I think even as specified this is still a very hard problem. I'm going to do the teleport to adjacent rooms variant, but nothing substantive changes if this is modified. This is by no means an answer, the only contribution I can really add is a demonstration this problem is well-posed and an optimal strategy exists and some thoughts about what an optimal strategy might look like. I leave finding the actual optimal strategies to those cleverer who come after.
A few pieces of notation:
- Denote the finite set representing the palace by $X$.
- For any compact Hausdorff set $Y$, let $\Delta(Y)$ denote the set of all regular Borel probability measures on $Y$. It is a standard result that $Y$ compact, Hausdorff implies the same for $\Delta(Y)$ endowed with the weak-$*$ topology.
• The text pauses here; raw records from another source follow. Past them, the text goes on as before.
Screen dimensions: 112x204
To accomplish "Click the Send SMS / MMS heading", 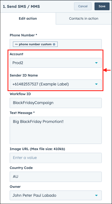I will coord(21,6).
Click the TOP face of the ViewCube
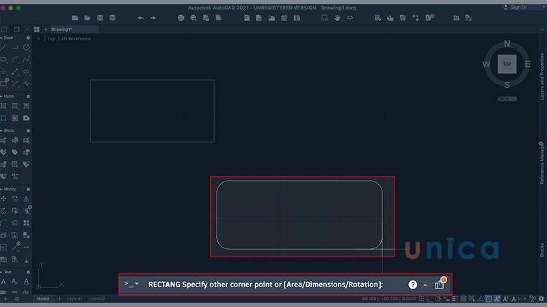547x307 pixels. tap(507, 64)
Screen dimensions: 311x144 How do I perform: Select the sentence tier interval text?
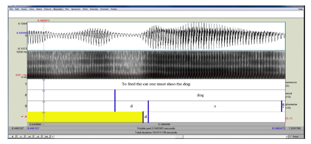point(156,84)
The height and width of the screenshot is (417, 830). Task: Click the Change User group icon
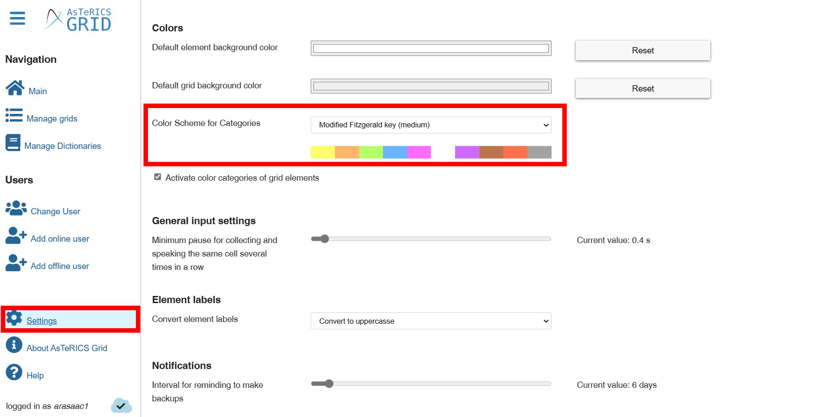pyautogui.click(x=16, y=208)
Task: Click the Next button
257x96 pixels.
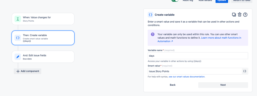Action: (x=223, y=85)
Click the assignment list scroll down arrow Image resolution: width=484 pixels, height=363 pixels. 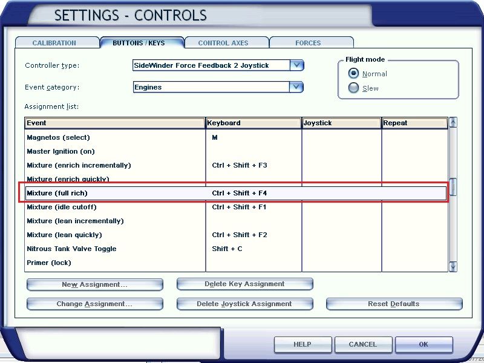[453, 266]
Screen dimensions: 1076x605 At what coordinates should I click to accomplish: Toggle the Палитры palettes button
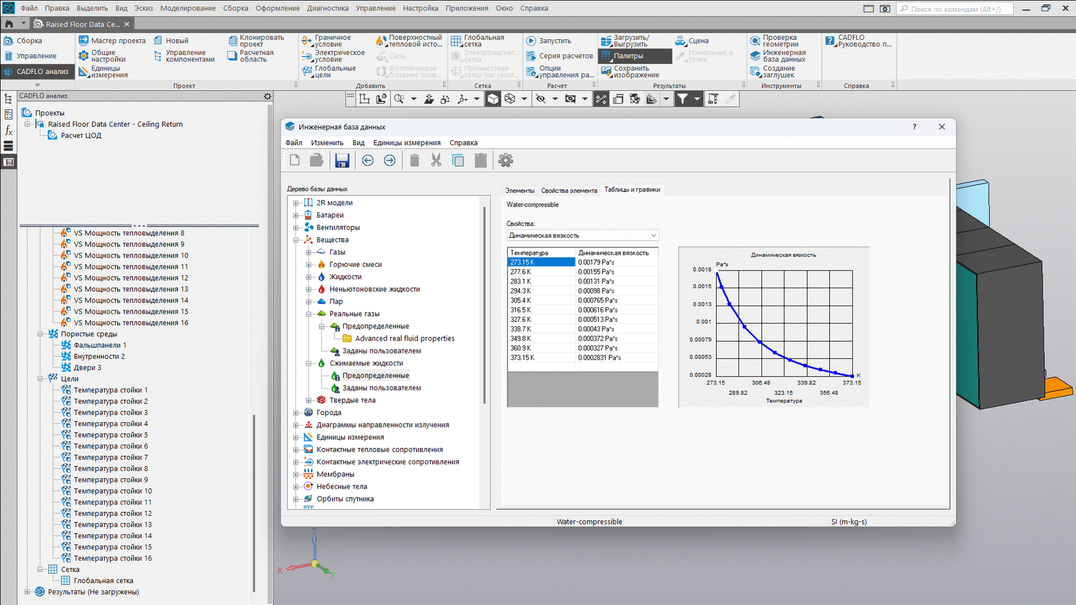[x=634, y=56]
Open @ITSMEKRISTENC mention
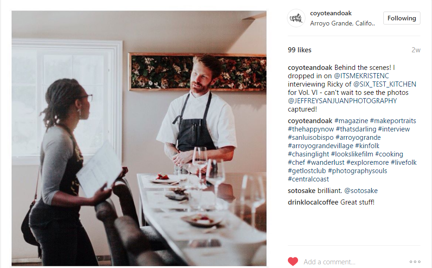Image resolution: width=432 pixels, height=268 pixels. coord(362,76)
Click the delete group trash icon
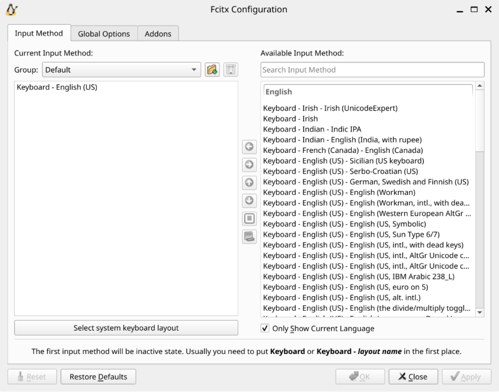Image resolution: width=499 pixels, height=392 pixels. (x=230, y=70)
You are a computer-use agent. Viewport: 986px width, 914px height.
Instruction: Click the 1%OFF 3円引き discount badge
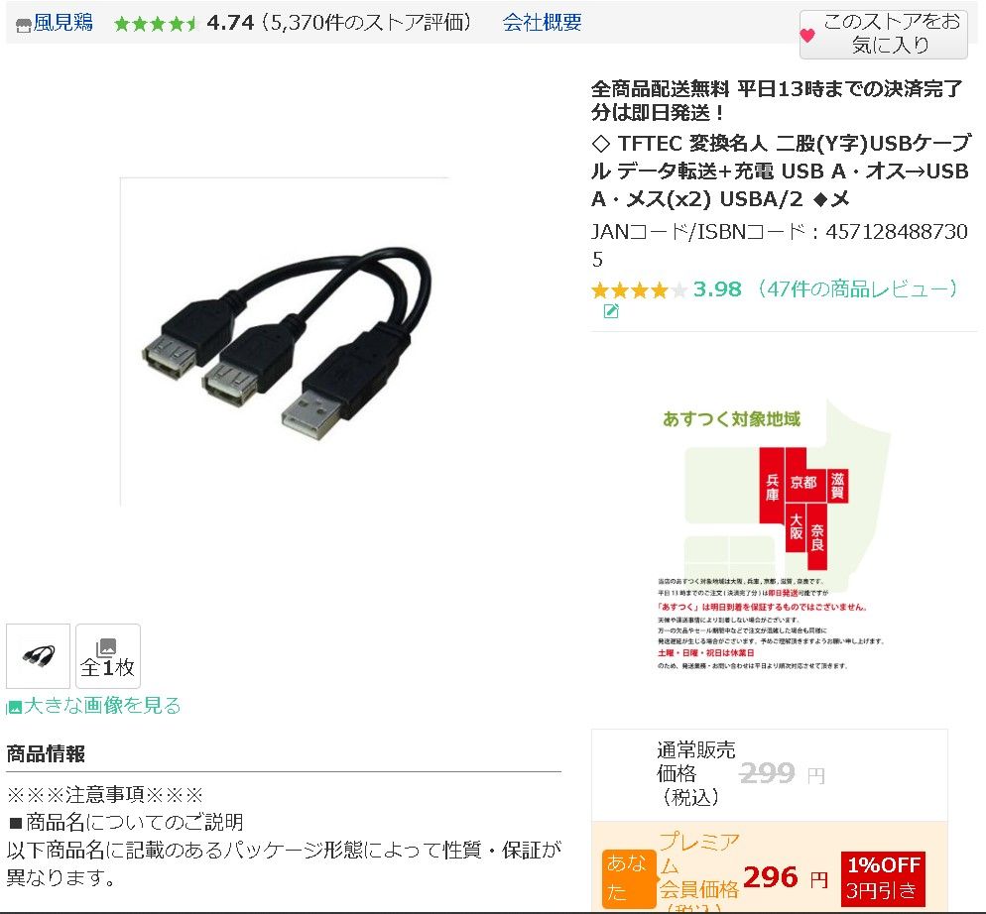883,878
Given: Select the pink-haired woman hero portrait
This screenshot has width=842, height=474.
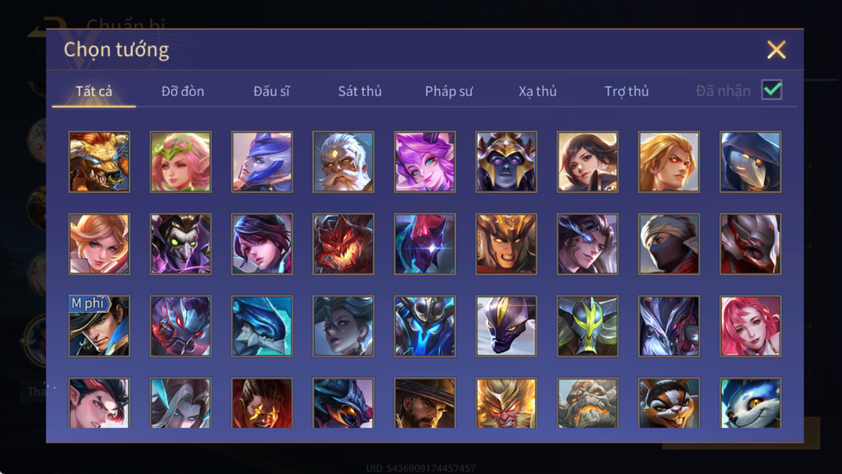Looking at the screenshot, I should pos(750,326).
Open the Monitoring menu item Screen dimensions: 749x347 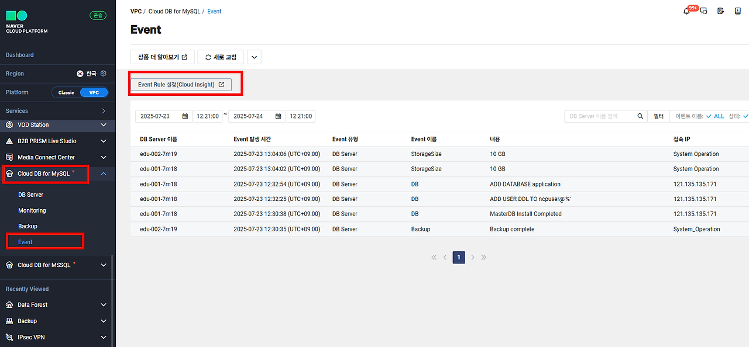pyautogui.click(x=32, y=210)
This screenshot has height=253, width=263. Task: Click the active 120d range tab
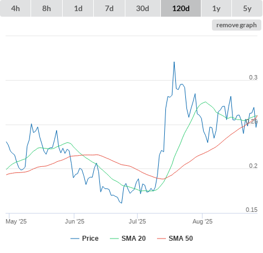[x=181, y=8]
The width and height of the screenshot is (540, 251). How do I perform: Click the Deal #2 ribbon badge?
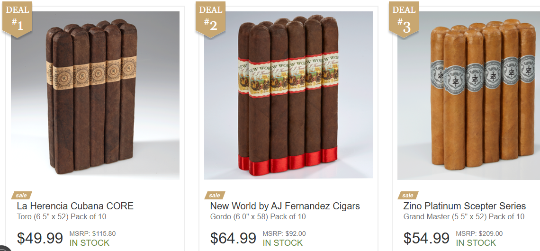(x=210, y=19)
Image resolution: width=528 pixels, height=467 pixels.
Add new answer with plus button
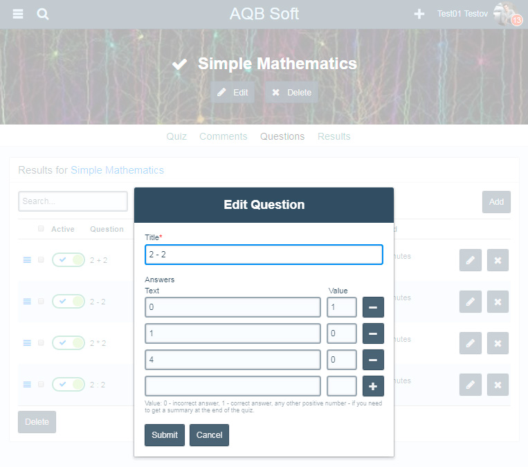click(x=373, y=386)
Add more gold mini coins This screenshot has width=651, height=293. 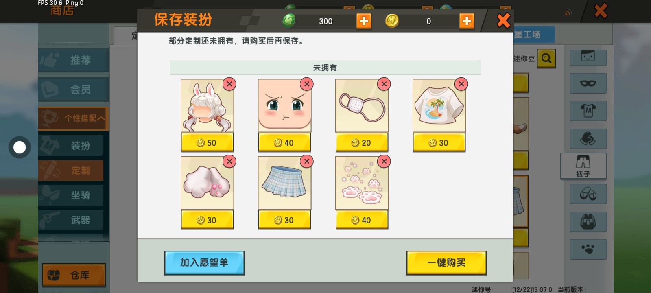tap(467, 21)
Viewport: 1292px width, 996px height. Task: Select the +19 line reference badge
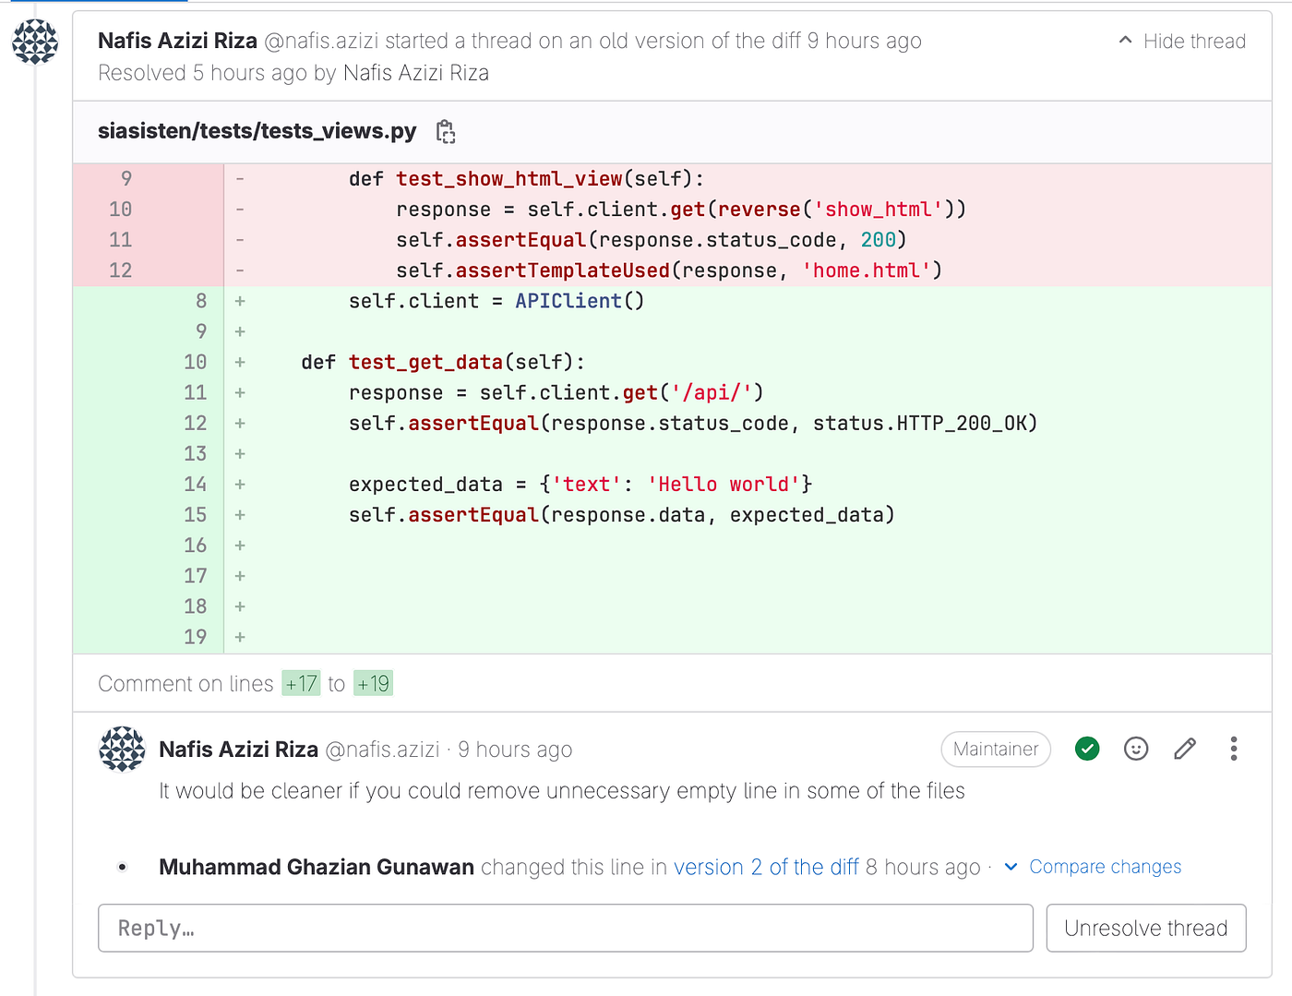[x=373, y=684]
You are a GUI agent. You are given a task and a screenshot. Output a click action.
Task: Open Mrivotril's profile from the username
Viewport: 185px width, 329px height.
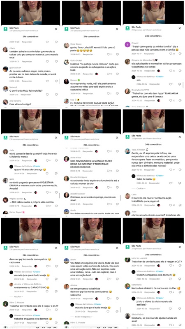[13, 87]
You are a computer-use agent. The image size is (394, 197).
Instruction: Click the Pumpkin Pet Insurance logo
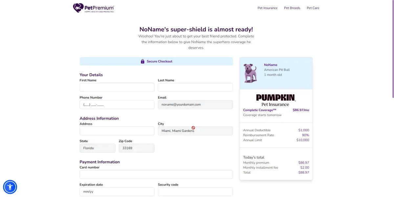pos(276,100)
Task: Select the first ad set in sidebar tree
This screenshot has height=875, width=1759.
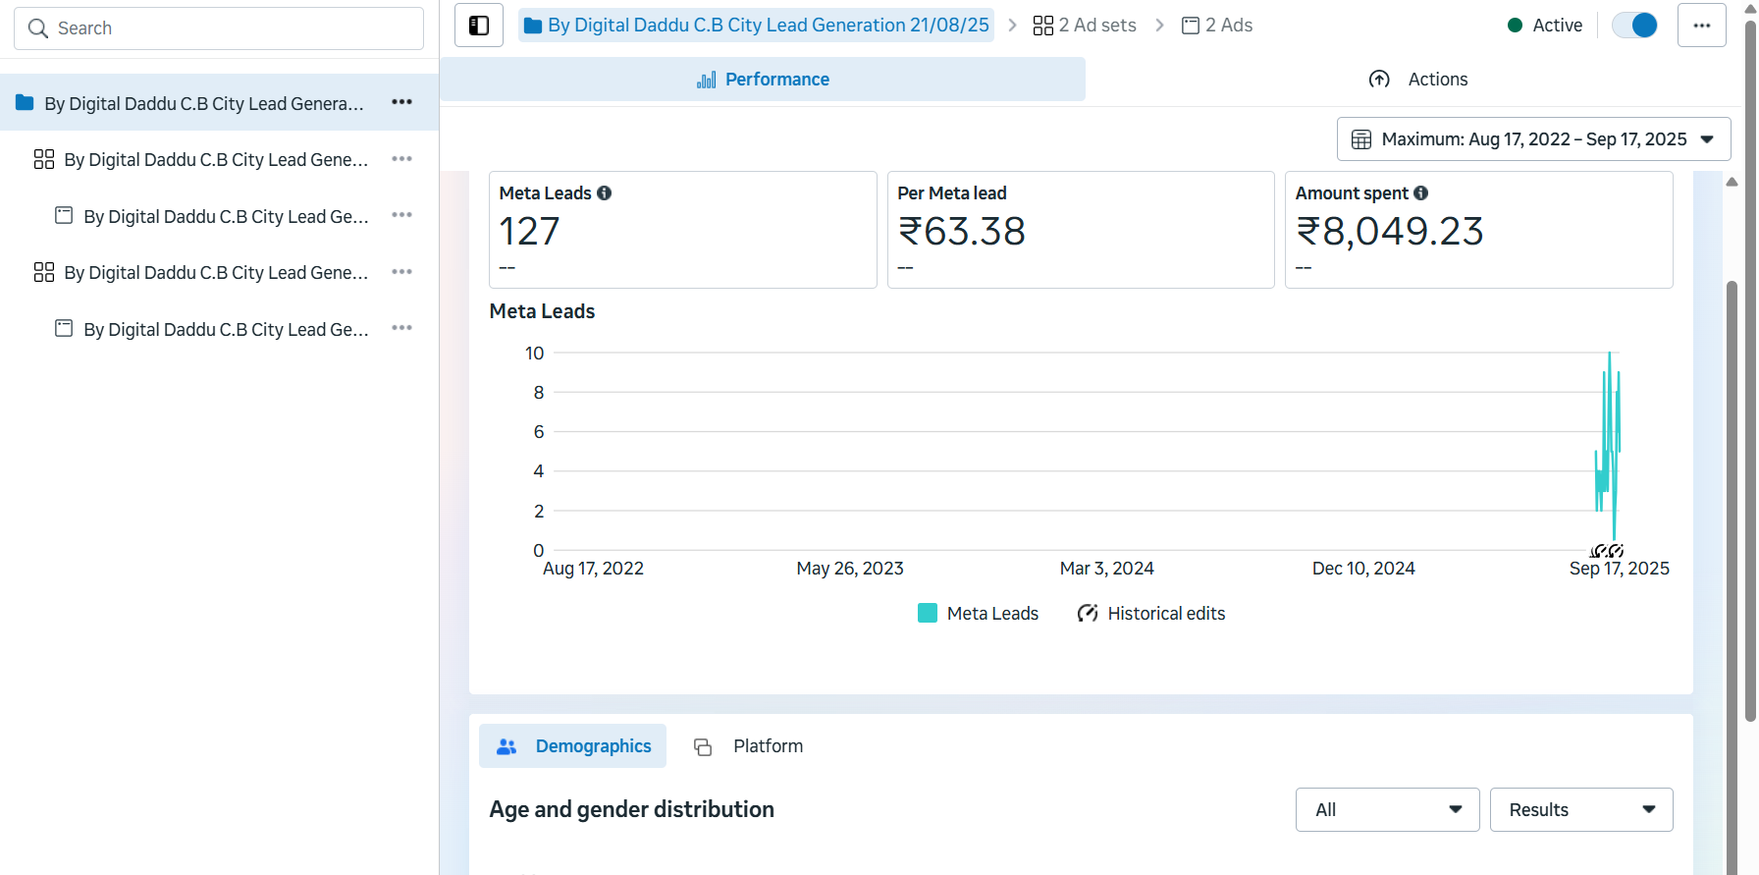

- Let $A$ denote the five-point set of allowable per-period actions $\{\textrm{North, South, East, West, No Movement}\}$
A (pure) strategy for a robot, given a starting position, is $\sigma: \mathbb{N} \to A$. The space of all pure strategies is then $A^\mathbb{N}$ endowed with the (compact) product topology, and the space of all mixed strategies $\Delta(A^\mathbb{N})$.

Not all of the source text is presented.